# Tv License - Court summons



## EmmaJane (2 Oct 2008)

Hi all, 

I was renting my apt out for the last year, and they never renewed the tv license. 

Now the girls that was living her, has gone travelling to Australia for the next year with her bf.

I recieved a letter today in the post for her, registered, so i text her, and she advices to open it, so we see that its a letter stating she has been called to court for a summons for no tv license. 

Im technically the owner of the apt, and the tv, so i went out and got 1 asap. 

Ive sent a letter to the main place in dub, with the ref # of the license etc.

Does this mean she doesnt have to go to the court date now, now that i have purchased the up to date tv license? 

Has anyone any advice, as its her name on the summons, she cannot come back from her travells as it would cost her a fortune.

Any advice would be great. thanks.


----------



## csirl (2 Oct 2008)

*Re: Tv License*

The occupiers, not the owners, are responsible for buying the TV license.

From the An Post website - terms and conditions in TV license section:



> Any person in occupancy at an address where a television set is held is legally responsible for the licensing of the television set regardless of ownership of either the premises or the set itself.


 
Buying a TV license now does not wipe out the offence of not having one in the past, so the summons is still in effect. If she cannot attend, maybe she should hire a solicitor to appear on her behalf.


----------



## elcato (2 Oct 2008)

*Re: Tv License*

If its her name on the summons then she is liable for the court appearance. You could turn up yourself and explain the circumstances and that you have purchased the license since but at the end of the day it's her fault for not getting one when presumably she got a warning to do so.

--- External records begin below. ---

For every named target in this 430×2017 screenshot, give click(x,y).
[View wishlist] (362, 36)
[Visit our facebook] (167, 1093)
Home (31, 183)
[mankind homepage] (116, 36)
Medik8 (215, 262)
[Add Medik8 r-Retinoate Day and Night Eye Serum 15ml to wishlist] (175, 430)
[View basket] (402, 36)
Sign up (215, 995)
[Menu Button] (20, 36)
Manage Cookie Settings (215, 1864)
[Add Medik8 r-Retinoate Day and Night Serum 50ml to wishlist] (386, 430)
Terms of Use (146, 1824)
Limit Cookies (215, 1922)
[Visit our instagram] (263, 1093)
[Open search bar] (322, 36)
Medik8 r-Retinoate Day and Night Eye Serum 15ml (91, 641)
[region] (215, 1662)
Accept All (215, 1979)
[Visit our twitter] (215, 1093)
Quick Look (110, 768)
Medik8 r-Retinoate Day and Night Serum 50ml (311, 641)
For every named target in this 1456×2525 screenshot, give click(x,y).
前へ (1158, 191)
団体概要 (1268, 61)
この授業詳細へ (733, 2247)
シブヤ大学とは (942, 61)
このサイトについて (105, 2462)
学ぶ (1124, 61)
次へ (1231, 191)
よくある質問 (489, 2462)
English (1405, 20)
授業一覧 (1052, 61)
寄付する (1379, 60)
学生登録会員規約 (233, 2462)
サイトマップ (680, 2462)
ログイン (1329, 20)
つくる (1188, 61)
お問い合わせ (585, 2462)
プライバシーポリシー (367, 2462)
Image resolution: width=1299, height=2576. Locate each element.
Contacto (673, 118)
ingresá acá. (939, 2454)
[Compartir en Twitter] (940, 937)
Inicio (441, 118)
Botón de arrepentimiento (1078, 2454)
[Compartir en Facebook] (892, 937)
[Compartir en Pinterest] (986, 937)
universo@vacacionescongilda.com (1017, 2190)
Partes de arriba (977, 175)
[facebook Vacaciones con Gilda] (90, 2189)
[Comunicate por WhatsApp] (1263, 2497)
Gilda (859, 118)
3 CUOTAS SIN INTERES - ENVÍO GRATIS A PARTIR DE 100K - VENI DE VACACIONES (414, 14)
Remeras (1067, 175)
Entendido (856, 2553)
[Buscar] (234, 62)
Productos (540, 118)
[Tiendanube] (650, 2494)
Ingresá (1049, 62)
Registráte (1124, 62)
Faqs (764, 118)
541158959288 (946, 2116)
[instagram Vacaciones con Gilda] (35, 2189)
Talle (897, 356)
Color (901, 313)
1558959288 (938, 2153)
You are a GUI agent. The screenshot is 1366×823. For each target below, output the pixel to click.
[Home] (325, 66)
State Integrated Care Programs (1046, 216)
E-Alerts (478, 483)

I'm not certain but I think non-appearance will just give her a (possibly higher) fine than if she appeared as opposed to an bench warrant so it will mean she will be liable to pay the fine when she gets back. I base this on experience of parking fines many moons ago which I think is the same today.


----------



## Celtwytch (2 Oct 2008)

*Re: Tv License*



csirl said:


> The occupiers, not the owners, are responsible for buying the TV license.


 
For this very reason, my landlord did not put a TV in the apartment I rented a few years ago.  

I'm curious as to how the summons came in the renter's name in the first place.  Did she give her name to a TV licence inspector or something?


----------



## Caveat (2 Oct 2008)

*Re: Tv License*



Celtwytch said:


> For this very reason, my landlord did not put a TV in the apartment I rented a few years ago.


 
This may not have been sufficient for you to have been exempt. 

AFAIK, the ability to receive a signal (e.g. if the apartment had an aerial socket + aerial) is enough to warrant a requirement for a license.


----------



## Diziet (2 Oct 2008)

*Re: Tv License*



Caveat said:


> This may not have been sufficient for you to have been exempt.
> 
> AFAIK, the ability to receive a signal (e.g. if the apartment had an aerial socket + aerial) is enough to warrant a requirement for a license.



I think you have misinterpreted the regulations. The presence of an aerial does not mean that you have equipment capable of receiving a signal. You would not, for example, be able to just plug a monitor into it and watch TV. You need a TV receiver for that, which is what the regulations cover. In many areas, a TV with a small portable antenna is enough anyway. Conversely, ownership of a small portable aerial does not mean you need a license! The equipment needs also to be capable of letting you watch the said received signal. 

In other words, if you don't have a TV (or TV card, or VHS recorder with monitor or some such permutation) then you don't need a license.


----------



## Caveat (2 Oct 2008)

Fair enough - maybe I stand corrected then.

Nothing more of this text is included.